The integral of a function f(x) is denoted in the form ∫ f(x) dx. f(x) dx is the area of an infinitessimally thin rectangle under the graph at a point x, and the symbol ∫ (archaic S) denotes that the areas of a continuous series of these rectangles are to be summed.

Imagine that the function to be integrated is the derivative of another function y(x); in other words, dy/dx. The area of each rectangle would therefore be (dy/dx)dx, or dy. Summing them gives y. Differentiation and integration are therefore mutually inverse processes.

Because parallel lines have the same gradient, an integral will have an infinite number of results. A constant, denoted by c, is therefore added to the result. To find the value of the constant, insert the values of the variables for a known point.

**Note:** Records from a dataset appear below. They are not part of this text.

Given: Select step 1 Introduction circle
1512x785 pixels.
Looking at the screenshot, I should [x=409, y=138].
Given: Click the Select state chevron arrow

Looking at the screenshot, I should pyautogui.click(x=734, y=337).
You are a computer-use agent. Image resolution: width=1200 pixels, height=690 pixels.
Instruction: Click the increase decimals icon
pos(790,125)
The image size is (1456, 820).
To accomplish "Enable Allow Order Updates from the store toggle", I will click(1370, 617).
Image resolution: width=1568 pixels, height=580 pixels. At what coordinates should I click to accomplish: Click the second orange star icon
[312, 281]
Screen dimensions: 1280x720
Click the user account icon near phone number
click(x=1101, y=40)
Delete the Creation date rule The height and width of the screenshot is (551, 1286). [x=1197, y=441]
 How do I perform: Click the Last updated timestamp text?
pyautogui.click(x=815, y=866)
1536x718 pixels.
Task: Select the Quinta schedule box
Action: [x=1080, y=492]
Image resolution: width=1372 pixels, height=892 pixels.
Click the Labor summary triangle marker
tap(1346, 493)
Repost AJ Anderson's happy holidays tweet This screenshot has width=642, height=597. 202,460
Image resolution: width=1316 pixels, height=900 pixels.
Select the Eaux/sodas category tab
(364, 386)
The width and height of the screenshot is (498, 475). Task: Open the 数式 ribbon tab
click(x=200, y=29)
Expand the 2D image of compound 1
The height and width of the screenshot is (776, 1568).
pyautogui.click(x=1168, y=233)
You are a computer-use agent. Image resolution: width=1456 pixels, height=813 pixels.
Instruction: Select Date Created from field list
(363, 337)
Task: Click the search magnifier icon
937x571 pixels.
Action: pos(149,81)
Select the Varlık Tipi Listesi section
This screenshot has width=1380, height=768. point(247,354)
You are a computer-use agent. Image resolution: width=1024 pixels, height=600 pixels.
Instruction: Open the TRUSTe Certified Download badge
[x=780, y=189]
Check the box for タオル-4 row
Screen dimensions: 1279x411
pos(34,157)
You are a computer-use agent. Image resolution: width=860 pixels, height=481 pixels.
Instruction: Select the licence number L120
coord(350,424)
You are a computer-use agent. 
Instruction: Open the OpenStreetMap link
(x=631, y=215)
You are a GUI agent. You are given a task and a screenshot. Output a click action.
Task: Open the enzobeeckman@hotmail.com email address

The constant is not needed in the case of a definite integral, which shows the values of x between which the function is to be integrated (An integral that omits those values is an indefinite integral). A definite integral is written in the form ∫_{a}^{b} f(x) dx, where a is the lower value (a and b should be in line). On an x-y graph where y is the integral, the difference between the values of y corresponding to two values of x is fixed, regardless of the position of the line along the y-axis.

The First Principles method can also be used for integration. Consider a rectangle under the graph between x and x+h. If the areas under the graph to these points, from x=0, are given by A(x) and A(x+h) respectively, the area of the rectangle can be expressed as either A(x+h)-A(x) or hy(x), where y(x) is the function to be integrated. Therefore, {A(x+h)-A(x)}/h=y(x).

The product of two functions can be integrated using the Integration By Parts method, the inverse of the Product Rule. If the functions are u and dv/dx, then ∫u(dv/dx)dx=uv-∫v(du/dx)dx. Note that dv/dx needs to be integrated to obtain v.

The function u should be one where x disappears on differentiation, for example a power of x. v(du/dx) should then be a single function of x. If it is a compound, repeat the process on this part of the formula until only a single function remains to be integrated.

Integration By Parts can be used to integrate inverse functions. Simply introduce 1 as a new factor; that then becomes the factor to be integrated.

If the function to be integrated is complex, it can be simplified by introducing a new variable t, where t=f(x). dt is inserted in place of (dt/dx)dx, and the function integrated. Remember to re-introduce x.